Chemistry/physics professor thrives on surfing the boundaries of knowledge
By Wanda Praamsma, Communications Officer
Jean-Michel Nunzi is always looking to surf the boundaries of knowledge. Being able to move along the edge of the unknown, while not without challenges, is where the excitement of research lies, he says. It’s also the beauty of working in an academic environment, which allows the freedom to explore without the constraints of quick deadlines.
And Dr. Nunzi – who was recently renewed as a Tier I Canada Research Chair (CRC) in Photonics for Life, with funding of $1.4 million – is not looking for quick solutions to the big problems he’s curious about. His three major projects span five-, 10- and 15-20-year timelines.
“All research requires a lot of time. If we want to change things, we need to dedicate a lot of time, a lot of work,” he says. “Many things, from GPS units to cell phones and computers – we are never told how much time went into creating these things, to making these tools. It takes many years, and many people working together.”

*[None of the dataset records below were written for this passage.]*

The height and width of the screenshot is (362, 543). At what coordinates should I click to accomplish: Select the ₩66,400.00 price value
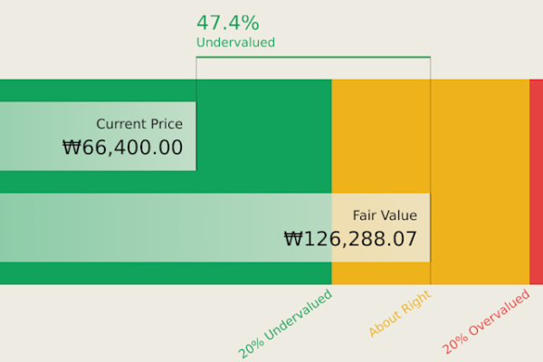122,148
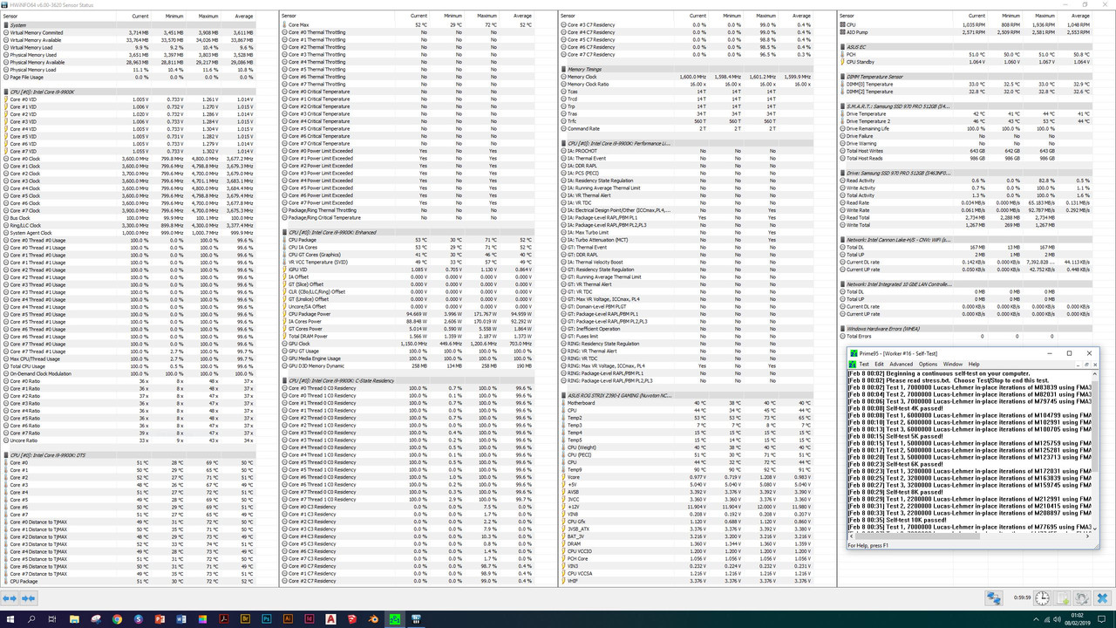Viewport: 1116px width, 628px height.
Task: Start logging with the green plus page icon
Action: pyautogui.click(x=1062, y=598)
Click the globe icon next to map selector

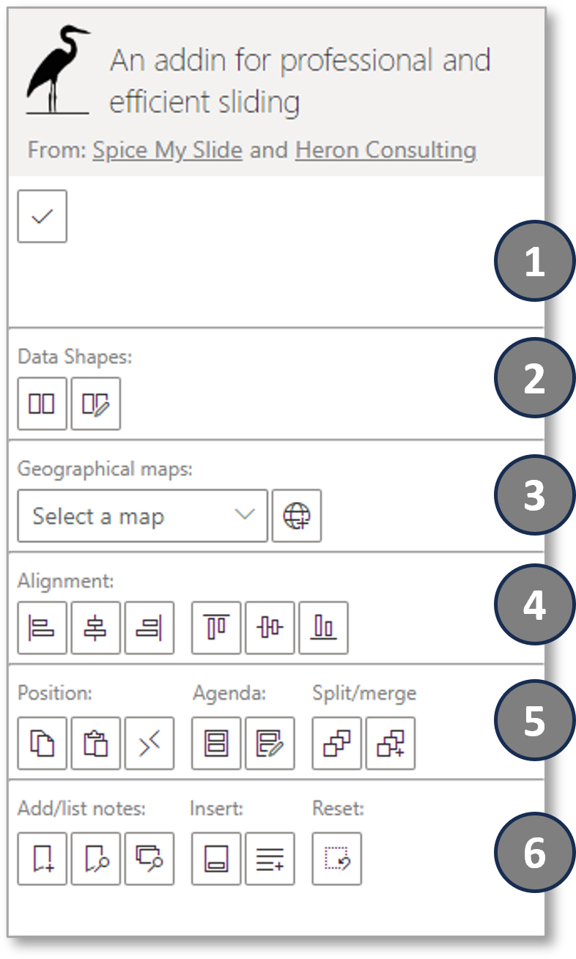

Dr. Nunzi, who is cross-appointed in chemistry and physics, is indeed setting out to change things, using his research into the interaction of light with matter to improve medical testing devices; to address energy needs by creating low-cost technology for highly efficient large-area solar cells; and to develop models of artificial intelligence, essentially harvesting the divergent parts of science to create models that can be easily computed and applied to global problems, such as illness and disease.
“My research is driven by what I think humankind wants and needs now – we need to provide medicine to a large number of people without increasing the price, we need energy, and we need artificial intelligence to be able to harvest parts of knowledge that are outside the usual boundaries.”
It sounds overwhelming, to be working on the foundations of solutions for large world problems with very long-term goals. But Dr. Nunzi doesn’t see it that way. He says scientists look at time differently and he takes on the immensity of the projects with a focus on the present, on the day-to-day. He’s grateful for the CRC position, which allows him to plan into the future in the way he does, and for his students in both physics and chemistry who carry out much of the day-to-day work.
“It’s great to be able to provide students with challenging work on high-level projects,” he says. “You see a real change in the students over the years they work here – it’s transformative for them.”